Innovative stocks now are being valued on intangible factors such as goodwill and intellectual property rather than traditional methods like price-to-earnings ratios, Wang said, adding that investors should adopt such valuation strategies.
Cash is King for Companies
The pandemic and the speed with which it roiled markets showed investors they should stick with companies with strong balance sheets that can ride the waves of uncertain times.
“The resilience of stocks in a year like this helps to prove their worth and justify their higher valuation multiples in a low rate world,” said Tony DeSpirito, chief investment officer of U.S. fundamental active equity at BlackRock.
2020 reaffirmed two important lessons DeSpirito has learned over the years: investors should undertake stress tests on companies to see if those firms’ earnings and balance sheets are strong enough to survive recessions during normal times; and they should diversify investments risks and also increase sources of alpha potential.
Be Mindful of Collateral Damage
Policy makers’ decisive rescue plans came at a cost for investors in some sectors. European banking shares tanked after being ordered to halt dividends to preserve capital. In Asia, real estate became the second-worst-performing industry after energy shares this year, weighed down by property owners when some markets like Singapore’s passed laws asking landlords to provide some tenants with rent relief.
“The government this time around has been quite heavy-handed,” said SooHai Lim, head of Asia Equities ex-China at Barings. “They have been more coordinated, a lot faster and more decisive.”
Lim said he will price in a higher risk level when investing in certain sectors like banks, which are “definitely more exposed to regulatory intervention.”
Doubling Down on ESG
ESG-related assets managed to outperform in many pockets of the market during volatility, proving skeptics wrong. For example, an FTSE index of global stocks with significant involvement in environmental markets is up 35% this year, outperforming the global equity benchmark by more than 20 percentage points.
“The Covid crisis has brought the need for more rapid change into sharp focus and we are seeing clients of all types reassess their long-term objectives and the outcomes required of their investments,” said Harriet Steel, head of business development at Federated Hermes.

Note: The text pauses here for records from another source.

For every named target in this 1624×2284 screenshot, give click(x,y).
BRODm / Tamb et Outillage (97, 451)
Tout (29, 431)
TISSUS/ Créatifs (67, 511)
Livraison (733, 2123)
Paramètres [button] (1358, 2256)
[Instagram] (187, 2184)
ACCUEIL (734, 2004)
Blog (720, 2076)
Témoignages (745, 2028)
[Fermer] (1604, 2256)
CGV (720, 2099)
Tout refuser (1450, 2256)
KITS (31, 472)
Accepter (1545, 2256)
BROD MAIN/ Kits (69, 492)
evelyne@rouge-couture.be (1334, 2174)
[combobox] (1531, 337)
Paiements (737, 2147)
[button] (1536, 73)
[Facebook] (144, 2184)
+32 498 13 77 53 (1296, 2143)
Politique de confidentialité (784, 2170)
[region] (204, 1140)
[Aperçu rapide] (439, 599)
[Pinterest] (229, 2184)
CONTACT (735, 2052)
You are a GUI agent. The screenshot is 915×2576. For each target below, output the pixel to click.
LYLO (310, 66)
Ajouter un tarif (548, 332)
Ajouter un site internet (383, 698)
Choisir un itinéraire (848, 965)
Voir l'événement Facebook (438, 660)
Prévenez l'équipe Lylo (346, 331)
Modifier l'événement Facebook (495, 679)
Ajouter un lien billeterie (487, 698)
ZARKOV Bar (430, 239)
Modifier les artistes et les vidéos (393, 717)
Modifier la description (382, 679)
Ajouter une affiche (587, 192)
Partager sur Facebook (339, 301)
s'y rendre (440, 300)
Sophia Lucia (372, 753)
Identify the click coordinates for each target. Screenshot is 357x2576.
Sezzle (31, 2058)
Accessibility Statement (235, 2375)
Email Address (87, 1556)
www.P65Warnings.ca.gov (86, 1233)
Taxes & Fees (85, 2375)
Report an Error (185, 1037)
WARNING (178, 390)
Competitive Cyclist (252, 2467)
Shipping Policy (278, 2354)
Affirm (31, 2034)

In fact, the pandemic has prompted massive inflows to ESG-related products. Global funds investing in or adopting strategies related to clean energy, climate change and ESG have grown their assets under management by about 32% from a year earlier to a new record $1.82 trillion in 2020, according to data compiled by Bloomberg.
“This year showed me that anything can happen,” said Michael Antonelli, managing director and market strategist at Robert W Baird & Co. “The things I had no idea would happen actually did.”
(Updates with an additional comment at the end.)
–With assistance from Zijing Wu and Sunil Jagtiani.